Em implantes, a localização da junção implante/abutment e a existência de um microgap contaminado por bactérias influenciam diretamente a remodelação da crista óssea marginal. Uma remodelação entre 1,5-2 mm da crista óssea apicalmente à localização da junção implante/abutment é considerada normal após o primeiro ano em função, para implantes que possuam conexões de topo (butt-joint), como as conexões poligonais (hexágonos, triangular, octogonal). O conceito de platform switching, onde um abutment protético de menor diâmetro é colocado sobre um implante de maior diâmetro, afasta o microgap da margem do implante, trazendo-o para o centro, horizontalizando o espaço biológico e minimizando a reabsorção da crista óssea comumente observada após a instalação da prótese. Para alcançar essa horizontalização é imprescindível o uso de um implante que possua uma conexão protética cônica, com uma interface implante-abutment, que apresente um excelente embricamento mecânico entre a extensão de atrito dos dois cones. 

A redução da reabsorção da crista óssea após a colocação da prótese favorece a formação de papilas interdentais entre implantes e também entre dentes e implantes. Essa horizontalização do espaço biológico através do uso de um implante de conexão protética cônica, possibilita a formação de uma camada tecidual mais espessa, que também é um fator que influencia a remodelação óssea e favorece a estética.  

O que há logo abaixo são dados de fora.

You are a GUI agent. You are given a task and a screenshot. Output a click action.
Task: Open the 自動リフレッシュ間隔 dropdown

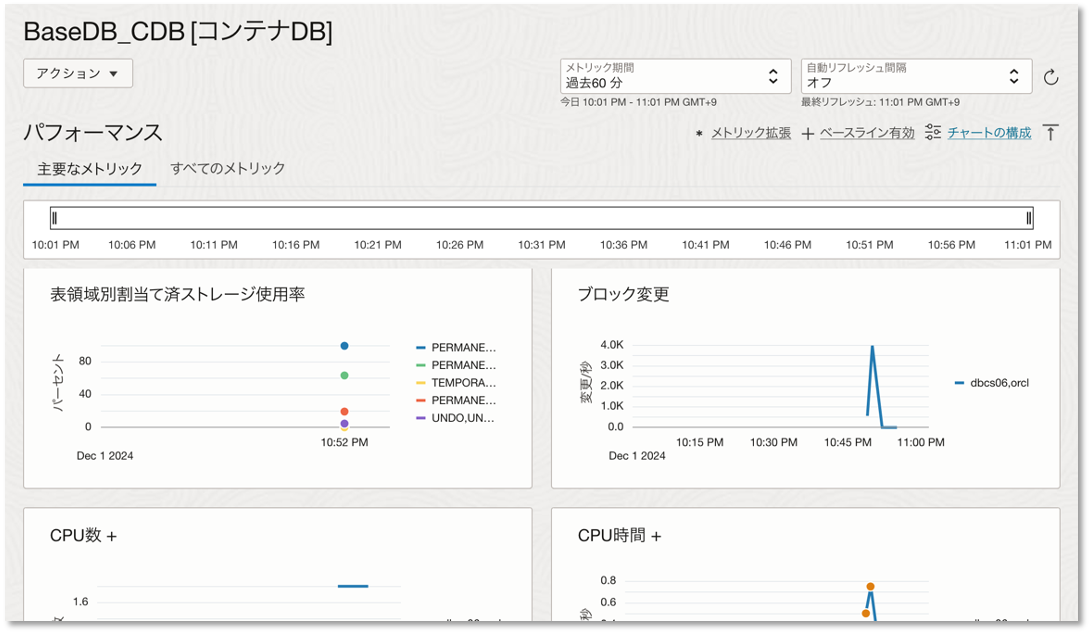[x=916, y=76]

No caso de implantes, a manutenção da osseointegração e o sucesso em longo prazo dependem de um bom selamento epitelial na margem peri-implantar. A espessura do tecido gengival e a macroestrutura do ombro do implante e do abutment, têm influência direta na qualidade do selamento apical. Além disso, a boa adaptação marginal das restaurações e coroas, e a utilização de materiais que não causem irritação tecidual são de extrema importância para que este selamento seja eficaz. 

De maneira geral, fica evidente o papel fundamental que os tecidos supracrestais desempenham na manutenção de saúde ao redor de dentes e implantes. Apesar do entendimento de que a medida do “espaço biológico” precisa ser respeitada ao redor dos implantes, vários estudos publicados na literatura destacam a necessidade de novas pesquisas que firmem essas dimensões. Principalmente, para que em algum momento, possa existir uma concordância absoluta, como a que foi atingida para a estrutura dentária. Na qual um mínimo de 3 mm deve existir desde a margem da restauração até o osso alveolar, permitindo 2 mm de espaço biológico e 1 mm de profundidade de sulco.

Figura 7 – O conceito de platform switching com o uso de um implante que possua uma conexão protética cônica, que apresenta um excelente embricamento mecânico entre a extensão de atrito dos dois cones proporcionou a redução da reabsorção da crista óssea após a colocação da prótese. Essa horizontalização do espaço biológico através do uso de um implante de conexão protética cônica, possibilitou a formação de uma camada tecidual mais espessa, que também é um fator que influencia a remodelação óssea e favorece a estética. Neste caso, a manutenção da osseointegração e o sucesso em longo prazo dependeu de um bom selamento epitelial, na margem peri-implantar. A espessura do tecido gengival, a macroestrutura do ombro do implante e do abutment protético também influênciaram diretamente na qualidade do selamento apical.